Subjects covered were general and, for the most part, ignored the question of the superintendent.
Incumbents never explained why the school system failed, for at least the past two budget cycles, to prepare proposed budgets based expected actual revenues. Instead, the schools presented budgets far in excess of expected revenues and demanded that the supervisors raise taxes to fund them.
(An October 23 revelation by District 3 incumbent supervisor Ned Creasey that the schools had about $1 million left over at the end of the last fiscal year gives credence to allegations by challengers that the school budget is essentially based on magical thinking rather than hard facts and real numbers.)
Incumbents in Districts 4 and 5 did not seek reelection. John Wright faces no opposition in District 5. Beth Hardy and Phil Davis, both excellent candidates are running for the District 4 seat.
Several challengers compared this year’s election to Goochland hiring a team to lead the schools for the next four years.
The new candidates bring complementary skill sets to the task.
Only Penny Palen, who entered the race to ensure that District 2 incumbent Ray Miller, allegedly a member of the Bowles/Quarles clan, faced opposition, offers little in the way of real world experience.
Palen’s unsuccessful suit against the school board to prevent another extension of the superintendent’s contract indicates that she is not a team player. Palen’s involvement in or schools and commitment to excellence in Goochland education is commendable. However, if she truly wants Miller replaced she must withdraw from the race and throw her support behind Kevin Hazzard. A three person race works in Miller’s favor.
Hazzard brings impressive career credentials and boundless innovative energy to the table. Suggestions he presented during his brief comment period included establishing a junior ROTC program in Goochland, which could be done with no cost to the school system. The leadership and personal discipline skills taught by such a program are useful no matter where a student’s life path leads.
Hazzard, who has skills and connections in the education and information technology worlds also believes that it is possible to ensure that all students, regardless of socioeconomic status, have access to some sort of broadband connection so that they can keep up with their school work. He contended that Goochland schools currently do nothing to prepare students for the skilled labor market.
Michael Payne, District 1 challenger, who is a vocational tech teacher in Henrico, strongly believes that removing vo-tech opportunities from the Goochland curriculum has hobbled many students from reaching their full potential. Payne contended that all students can benefit from this kind of pratical learning opportunity, which sometimes makes the importance of “classroom learning” like math more accessible by illustrating real world applications.
All challengers have children in Goochland schools and well aware of the good and bad in our educational system.

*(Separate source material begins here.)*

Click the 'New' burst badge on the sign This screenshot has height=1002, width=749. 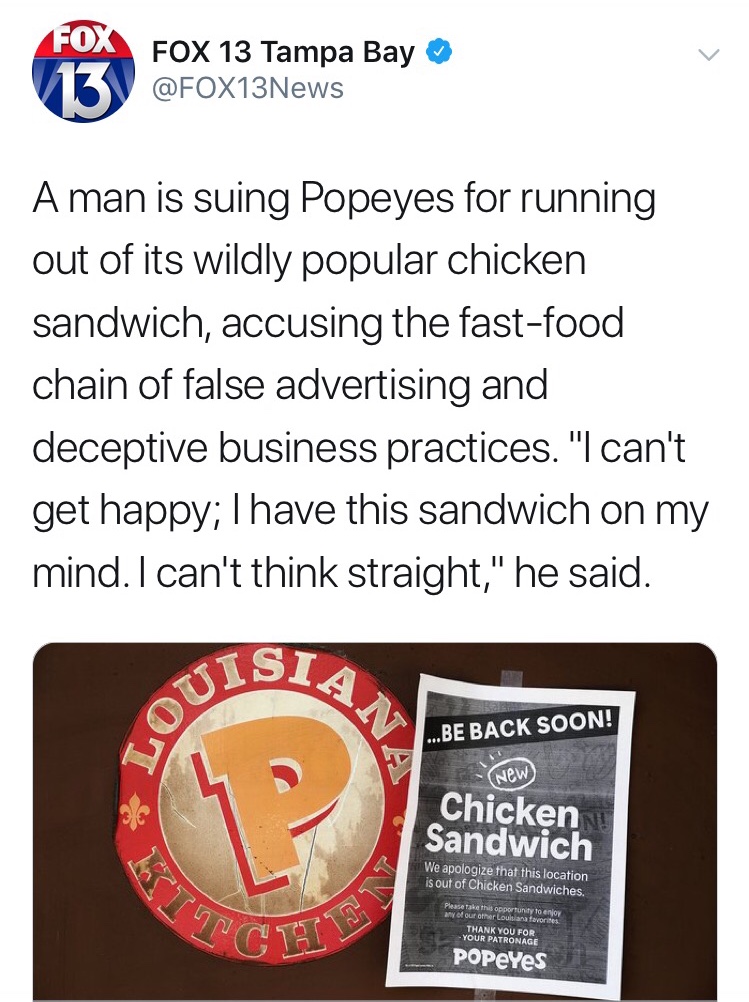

John Lumpkins District 3 challenger got a round of applause when he advocated keeping the library at the high school open for student use all day.
All of the challengers said that the school budget should focus on teachers, which they believe are the foundation of a good education.
Hardy said that our teachers should be respected as professionals and be able to speak openly about their concerns without fear of reprisal. She believes that fresh eyes on the schools and new leadership will provide the inspiration to get things back on track.
Davis concurred stating that our schools need to create a supportive environment to untether teachers from restrictions that prevent them from using all of their skills to light the fire of learning in our kids. Goochland schools, he said, are at a turning point. People are fed up with incumbents saying the same thing year after year and never getting things right.
Lumpkins knew there was a serious problem with the school board when the supervisors imposed a holdback on some school funds following repeated failure of the schools to comply with requests for explanatory budget information.
All challengers repeatedly took issue with the lack of school board discussion before voting on issues. Indeed, attend a school board meeting to see the term “done deal” in action.
The challengers will bring new energy and insight to issues that face our schools and regain citizen trust. The incumbents just need more of your money to fail to accomplish what they’ve failed to accomplish in the past.